[[ Supplied entries open ]]

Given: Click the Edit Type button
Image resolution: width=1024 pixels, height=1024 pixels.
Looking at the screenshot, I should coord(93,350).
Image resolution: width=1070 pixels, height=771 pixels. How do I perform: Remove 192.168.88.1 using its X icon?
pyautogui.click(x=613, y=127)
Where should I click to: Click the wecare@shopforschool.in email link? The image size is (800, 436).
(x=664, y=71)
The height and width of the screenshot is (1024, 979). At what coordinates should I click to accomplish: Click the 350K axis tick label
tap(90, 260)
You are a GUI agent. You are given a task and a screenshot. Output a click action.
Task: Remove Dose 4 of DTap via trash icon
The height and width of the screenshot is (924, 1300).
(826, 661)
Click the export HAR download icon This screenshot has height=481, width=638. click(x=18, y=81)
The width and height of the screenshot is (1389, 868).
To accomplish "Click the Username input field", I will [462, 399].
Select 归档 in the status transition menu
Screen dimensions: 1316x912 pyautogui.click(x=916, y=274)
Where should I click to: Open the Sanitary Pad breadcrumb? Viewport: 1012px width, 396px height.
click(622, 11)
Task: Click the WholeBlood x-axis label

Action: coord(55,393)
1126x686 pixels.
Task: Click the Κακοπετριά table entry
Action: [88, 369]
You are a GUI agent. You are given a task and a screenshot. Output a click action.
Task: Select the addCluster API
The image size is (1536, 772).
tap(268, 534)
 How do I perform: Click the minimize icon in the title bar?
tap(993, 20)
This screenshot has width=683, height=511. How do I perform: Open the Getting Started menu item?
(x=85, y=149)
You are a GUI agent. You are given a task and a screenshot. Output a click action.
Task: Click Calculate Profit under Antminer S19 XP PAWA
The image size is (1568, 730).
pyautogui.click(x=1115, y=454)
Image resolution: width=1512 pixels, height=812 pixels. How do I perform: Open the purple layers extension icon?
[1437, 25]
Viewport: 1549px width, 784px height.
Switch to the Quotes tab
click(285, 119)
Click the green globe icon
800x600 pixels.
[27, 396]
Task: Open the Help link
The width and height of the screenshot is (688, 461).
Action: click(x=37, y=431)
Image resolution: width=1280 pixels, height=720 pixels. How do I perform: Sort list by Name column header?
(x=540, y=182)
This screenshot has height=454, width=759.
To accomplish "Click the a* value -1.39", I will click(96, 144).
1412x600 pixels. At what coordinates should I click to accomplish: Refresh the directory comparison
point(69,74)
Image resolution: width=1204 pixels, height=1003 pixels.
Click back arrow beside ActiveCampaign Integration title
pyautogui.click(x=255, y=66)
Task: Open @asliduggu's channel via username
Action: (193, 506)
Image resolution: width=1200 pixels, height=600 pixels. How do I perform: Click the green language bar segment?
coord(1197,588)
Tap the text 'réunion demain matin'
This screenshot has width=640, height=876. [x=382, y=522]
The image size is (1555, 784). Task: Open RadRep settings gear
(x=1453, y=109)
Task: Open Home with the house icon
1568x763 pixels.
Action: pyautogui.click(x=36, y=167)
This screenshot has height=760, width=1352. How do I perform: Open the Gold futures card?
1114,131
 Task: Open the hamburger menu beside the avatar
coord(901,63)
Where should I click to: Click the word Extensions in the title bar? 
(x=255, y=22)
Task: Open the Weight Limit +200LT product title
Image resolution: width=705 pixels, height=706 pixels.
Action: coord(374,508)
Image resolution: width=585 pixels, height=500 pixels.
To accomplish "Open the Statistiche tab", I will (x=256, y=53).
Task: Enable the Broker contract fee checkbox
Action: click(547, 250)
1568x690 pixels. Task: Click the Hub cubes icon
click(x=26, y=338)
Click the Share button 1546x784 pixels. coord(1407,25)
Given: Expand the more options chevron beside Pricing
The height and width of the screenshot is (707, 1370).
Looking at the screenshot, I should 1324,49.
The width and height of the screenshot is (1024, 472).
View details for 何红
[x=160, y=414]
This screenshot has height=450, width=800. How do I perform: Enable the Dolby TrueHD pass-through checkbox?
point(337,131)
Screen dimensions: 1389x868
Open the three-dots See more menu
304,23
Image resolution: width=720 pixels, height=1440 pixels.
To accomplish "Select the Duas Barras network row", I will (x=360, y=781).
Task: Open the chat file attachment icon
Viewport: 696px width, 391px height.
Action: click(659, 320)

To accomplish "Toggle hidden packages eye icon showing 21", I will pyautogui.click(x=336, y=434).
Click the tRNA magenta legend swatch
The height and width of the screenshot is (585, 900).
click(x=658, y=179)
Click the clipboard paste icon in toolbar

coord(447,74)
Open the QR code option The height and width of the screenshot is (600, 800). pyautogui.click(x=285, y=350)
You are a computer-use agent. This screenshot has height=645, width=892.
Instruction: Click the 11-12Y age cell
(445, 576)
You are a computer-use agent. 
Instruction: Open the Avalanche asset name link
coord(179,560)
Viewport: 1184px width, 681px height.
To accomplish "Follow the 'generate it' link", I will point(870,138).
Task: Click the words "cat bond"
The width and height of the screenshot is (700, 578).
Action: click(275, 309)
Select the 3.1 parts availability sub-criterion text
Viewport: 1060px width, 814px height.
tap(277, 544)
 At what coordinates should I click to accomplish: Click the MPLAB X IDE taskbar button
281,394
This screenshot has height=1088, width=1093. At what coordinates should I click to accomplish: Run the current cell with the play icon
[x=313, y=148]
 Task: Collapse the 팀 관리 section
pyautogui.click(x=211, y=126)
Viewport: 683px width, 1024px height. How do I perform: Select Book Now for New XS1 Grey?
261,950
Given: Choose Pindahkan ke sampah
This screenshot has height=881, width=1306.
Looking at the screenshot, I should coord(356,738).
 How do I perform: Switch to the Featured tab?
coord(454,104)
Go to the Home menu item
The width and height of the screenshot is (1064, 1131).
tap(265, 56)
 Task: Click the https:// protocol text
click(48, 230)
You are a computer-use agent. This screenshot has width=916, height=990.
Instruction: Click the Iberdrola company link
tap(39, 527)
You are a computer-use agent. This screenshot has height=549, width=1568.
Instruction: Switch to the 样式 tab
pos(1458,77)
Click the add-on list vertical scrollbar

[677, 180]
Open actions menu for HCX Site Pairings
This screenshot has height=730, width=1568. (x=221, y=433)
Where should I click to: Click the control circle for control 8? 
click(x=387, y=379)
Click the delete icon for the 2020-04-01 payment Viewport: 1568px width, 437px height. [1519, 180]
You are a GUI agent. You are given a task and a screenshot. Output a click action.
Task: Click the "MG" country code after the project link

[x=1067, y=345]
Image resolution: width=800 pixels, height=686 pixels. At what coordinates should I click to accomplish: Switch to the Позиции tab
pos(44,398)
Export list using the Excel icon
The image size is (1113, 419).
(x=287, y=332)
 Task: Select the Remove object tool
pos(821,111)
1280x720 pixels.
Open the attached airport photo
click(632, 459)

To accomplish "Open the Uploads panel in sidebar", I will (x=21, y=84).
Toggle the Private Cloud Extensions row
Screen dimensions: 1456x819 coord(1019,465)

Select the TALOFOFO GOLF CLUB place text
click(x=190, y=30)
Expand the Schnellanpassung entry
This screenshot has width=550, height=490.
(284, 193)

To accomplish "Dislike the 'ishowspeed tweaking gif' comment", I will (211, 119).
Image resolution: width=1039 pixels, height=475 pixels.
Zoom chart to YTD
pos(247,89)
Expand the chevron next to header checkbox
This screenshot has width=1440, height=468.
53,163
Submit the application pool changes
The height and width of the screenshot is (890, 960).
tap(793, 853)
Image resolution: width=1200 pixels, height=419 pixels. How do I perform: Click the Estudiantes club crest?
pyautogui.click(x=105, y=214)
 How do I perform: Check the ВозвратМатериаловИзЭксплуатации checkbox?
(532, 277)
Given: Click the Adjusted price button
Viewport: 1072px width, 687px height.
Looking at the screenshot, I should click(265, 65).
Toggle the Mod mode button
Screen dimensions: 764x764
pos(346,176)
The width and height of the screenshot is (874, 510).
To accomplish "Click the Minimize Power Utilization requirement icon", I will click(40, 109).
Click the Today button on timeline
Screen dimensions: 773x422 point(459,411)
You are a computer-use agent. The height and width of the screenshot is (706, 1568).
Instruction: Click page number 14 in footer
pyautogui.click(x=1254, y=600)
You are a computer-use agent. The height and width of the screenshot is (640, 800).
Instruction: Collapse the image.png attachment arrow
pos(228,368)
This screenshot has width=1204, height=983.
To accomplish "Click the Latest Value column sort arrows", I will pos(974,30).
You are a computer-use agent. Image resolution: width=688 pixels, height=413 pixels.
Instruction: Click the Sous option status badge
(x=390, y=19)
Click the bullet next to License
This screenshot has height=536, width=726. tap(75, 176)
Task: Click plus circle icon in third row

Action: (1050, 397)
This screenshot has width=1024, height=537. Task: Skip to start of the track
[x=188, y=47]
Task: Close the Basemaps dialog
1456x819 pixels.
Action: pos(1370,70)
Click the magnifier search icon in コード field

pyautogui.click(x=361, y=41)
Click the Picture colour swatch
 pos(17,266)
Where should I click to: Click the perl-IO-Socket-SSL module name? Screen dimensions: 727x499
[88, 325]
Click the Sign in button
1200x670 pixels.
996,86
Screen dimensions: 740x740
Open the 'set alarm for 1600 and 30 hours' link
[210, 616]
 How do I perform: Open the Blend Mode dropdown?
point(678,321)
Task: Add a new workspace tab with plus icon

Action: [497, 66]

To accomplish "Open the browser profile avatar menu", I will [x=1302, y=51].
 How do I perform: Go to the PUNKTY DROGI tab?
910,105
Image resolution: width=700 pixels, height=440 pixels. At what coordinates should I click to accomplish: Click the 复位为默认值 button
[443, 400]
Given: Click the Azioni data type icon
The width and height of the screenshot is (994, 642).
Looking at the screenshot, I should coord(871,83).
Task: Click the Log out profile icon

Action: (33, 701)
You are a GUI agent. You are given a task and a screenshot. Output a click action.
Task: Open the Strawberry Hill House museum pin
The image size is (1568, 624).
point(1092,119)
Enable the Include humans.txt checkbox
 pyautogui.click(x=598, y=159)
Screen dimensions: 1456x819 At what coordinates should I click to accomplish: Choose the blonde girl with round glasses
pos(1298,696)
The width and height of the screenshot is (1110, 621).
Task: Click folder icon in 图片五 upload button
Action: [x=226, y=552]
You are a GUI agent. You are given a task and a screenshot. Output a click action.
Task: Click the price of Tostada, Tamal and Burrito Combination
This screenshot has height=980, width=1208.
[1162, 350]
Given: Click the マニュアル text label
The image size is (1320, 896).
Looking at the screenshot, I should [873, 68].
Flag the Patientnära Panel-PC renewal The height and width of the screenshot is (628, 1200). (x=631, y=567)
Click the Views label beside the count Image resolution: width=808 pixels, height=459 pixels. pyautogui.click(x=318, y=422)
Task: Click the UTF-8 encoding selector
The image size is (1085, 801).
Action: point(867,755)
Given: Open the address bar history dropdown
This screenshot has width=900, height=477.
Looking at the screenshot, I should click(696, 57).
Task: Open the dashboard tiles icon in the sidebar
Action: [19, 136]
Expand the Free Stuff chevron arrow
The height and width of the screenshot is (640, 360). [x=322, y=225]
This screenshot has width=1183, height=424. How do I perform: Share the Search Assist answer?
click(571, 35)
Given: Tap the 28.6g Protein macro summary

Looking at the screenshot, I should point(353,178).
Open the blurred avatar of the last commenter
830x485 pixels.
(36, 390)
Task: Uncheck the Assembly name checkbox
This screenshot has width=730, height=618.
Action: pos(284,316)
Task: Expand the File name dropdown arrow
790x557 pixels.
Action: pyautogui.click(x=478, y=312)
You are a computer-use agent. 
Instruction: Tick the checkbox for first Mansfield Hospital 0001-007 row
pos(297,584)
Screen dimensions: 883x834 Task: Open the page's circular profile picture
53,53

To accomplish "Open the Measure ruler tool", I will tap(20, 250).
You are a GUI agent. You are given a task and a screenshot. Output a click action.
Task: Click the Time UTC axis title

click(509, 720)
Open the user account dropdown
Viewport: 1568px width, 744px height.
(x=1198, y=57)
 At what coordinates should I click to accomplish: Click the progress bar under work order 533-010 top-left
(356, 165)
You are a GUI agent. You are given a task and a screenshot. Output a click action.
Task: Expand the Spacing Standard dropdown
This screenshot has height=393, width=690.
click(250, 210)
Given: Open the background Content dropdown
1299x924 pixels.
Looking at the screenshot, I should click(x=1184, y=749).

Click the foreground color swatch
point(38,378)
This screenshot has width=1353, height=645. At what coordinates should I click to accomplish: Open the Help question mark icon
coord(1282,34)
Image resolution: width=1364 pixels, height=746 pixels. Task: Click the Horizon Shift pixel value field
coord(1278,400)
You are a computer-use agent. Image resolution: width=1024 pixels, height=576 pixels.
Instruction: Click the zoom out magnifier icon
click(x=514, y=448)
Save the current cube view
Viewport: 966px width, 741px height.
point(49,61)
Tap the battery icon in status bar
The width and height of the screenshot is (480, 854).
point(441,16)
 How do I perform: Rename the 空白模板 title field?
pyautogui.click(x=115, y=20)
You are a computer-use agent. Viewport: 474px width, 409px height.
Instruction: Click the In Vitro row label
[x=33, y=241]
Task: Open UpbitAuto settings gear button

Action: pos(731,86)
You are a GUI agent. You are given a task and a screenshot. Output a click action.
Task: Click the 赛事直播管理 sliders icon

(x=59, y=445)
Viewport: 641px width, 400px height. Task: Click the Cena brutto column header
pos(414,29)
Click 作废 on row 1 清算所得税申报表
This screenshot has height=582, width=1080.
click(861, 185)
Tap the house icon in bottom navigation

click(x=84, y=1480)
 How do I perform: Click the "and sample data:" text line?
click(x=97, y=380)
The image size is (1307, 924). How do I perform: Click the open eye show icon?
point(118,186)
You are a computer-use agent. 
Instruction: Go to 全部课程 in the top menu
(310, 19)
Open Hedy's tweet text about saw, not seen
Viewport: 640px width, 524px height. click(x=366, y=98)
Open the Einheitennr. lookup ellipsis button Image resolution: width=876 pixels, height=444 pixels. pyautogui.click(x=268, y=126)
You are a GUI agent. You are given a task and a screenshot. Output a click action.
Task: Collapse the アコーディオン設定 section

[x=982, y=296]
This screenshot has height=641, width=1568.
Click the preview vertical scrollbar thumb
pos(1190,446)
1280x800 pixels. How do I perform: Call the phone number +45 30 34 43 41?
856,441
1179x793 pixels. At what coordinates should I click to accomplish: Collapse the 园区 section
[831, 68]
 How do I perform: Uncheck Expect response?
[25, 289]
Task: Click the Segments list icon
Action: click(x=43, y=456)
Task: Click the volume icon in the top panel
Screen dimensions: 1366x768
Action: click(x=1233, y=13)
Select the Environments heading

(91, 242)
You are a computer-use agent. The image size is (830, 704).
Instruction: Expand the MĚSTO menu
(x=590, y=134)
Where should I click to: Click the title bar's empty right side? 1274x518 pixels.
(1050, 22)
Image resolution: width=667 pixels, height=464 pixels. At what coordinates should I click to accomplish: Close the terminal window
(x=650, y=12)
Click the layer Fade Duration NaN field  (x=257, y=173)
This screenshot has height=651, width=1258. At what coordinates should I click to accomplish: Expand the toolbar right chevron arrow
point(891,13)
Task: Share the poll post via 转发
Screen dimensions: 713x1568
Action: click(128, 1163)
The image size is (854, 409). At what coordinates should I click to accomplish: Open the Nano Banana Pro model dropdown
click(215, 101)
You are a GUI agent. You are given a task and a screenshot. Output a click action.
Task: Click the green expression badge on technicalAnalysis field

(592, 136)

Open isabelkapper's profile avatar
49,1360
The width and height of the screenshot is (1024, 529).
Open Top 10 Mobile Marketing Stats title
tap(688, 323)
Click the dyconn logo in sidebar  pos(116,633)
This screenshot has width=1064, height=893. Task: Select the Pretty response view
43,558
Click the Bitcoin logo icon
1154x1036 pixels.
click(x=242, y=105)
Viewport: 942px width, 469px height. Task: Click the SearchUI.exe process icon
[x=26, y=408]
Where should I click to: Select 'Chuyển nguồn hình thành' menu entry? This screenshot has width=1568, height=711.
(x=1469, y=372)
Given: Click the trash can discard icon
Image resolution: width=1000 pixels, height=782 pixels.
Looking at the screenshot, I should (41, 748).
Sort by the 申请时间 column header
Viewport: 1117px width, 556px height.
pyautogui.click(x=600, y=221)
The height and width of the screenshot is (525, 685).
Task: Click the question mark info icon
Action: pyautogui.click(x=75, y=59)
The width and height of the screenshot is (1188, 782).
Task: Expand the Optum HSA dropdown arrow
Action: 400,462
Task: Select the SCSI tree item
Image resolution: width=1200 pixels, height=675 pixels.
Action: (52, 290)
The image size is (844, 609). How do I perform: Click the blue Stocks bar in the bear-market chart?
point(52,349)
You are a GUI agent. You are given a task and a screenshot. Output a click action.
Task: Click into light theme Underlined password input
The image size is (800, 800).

[[ Supplied entries closed ]]

**Exercise:** In the data above, each line holding "input" is to be found and copied.

**Output of the task:**
To accomplish "Click the Username input field", I will [462, 399].
Task: Click into light theme Underlined password input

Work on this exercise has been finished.